_THE TASK_
The records below hold a stretch from the line with "Click Arthur He's" through the line with "Task: Tap the left gray header button"; return exactly those lines, ends included, and nothing more.

------ INFORMATION SHOWN ------

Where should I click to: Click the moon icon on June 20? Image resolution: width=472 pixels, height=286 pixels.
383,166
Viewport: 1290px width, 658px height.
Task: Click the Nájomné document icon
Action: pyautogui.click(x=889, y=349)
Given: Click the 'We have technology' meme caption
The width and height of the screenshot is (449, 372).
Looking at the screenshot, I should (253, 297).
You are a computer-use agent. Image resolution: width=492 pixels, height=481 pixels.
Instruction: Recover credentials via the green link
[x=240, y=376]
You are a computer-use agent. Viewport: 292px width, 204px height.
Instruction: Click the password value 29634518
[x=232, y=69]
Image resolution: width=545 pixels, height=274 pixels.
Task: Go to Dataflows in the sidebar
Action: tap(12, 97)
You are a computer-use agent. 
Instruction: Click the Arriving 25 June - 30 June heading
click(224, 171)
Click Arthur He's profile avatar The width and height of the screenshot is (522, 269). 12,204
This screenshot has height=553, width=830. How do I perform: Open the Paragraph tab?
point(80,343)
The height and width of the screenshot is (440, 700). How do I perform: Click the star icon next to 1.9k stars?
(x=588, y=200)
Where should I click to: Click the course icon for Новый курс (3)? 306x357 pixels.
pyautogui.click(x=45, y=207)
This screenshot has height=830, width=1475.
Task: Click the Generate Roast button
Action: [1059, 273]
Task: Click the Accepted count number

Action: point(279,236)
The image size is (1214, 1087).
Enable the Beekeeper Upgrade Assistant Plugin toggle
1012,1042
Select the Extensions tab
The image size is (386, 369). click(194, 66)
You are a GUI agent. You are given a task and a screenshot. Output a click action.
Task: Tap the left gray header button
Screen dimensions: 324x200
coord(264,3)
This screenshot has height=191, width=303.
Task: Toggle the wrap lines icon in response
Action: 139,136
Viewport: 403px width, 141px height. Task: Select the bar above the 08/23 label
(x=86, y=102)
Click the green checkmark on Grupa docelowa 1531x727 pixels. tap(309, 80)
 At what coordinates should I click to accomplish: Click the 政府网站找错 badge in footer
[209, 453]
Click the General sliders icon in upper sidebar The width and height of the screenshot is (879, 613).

------

_EXERCISE ANSWER_
Click Arthur He's profile avatar The width and height of the screenshot is (522, 269). 12,204
This screenshot has height=553, width=830. How do I perform: Open the Paragraph tab?
point(80,343)
The height and width of the screenshot is (440, 700). How do I perform: Click the star icon next to 1.9k stars?
(x=588, y=200)
Where should I click to: Click the course icon for Новый курс (3)? 306x357 pixels.
pyautogui.click(x=45, y=207)
This screenshot has height=830, width=1475.
Task: Click the Generate Roast button
Action: [1059, 273]
Task: Click the Accepted count number

Action: point(279,236)
The image size is (1214, 1087).
Enable the Beekeeper Upgrade Assistant Plugin toggle
1012,1042
Select the Extensions tab
The image size is (386, 369). click(194, 66)
You are a GUI agent. You are given a task and a screenshot. Output a click action.
Task: Tap the left gray header button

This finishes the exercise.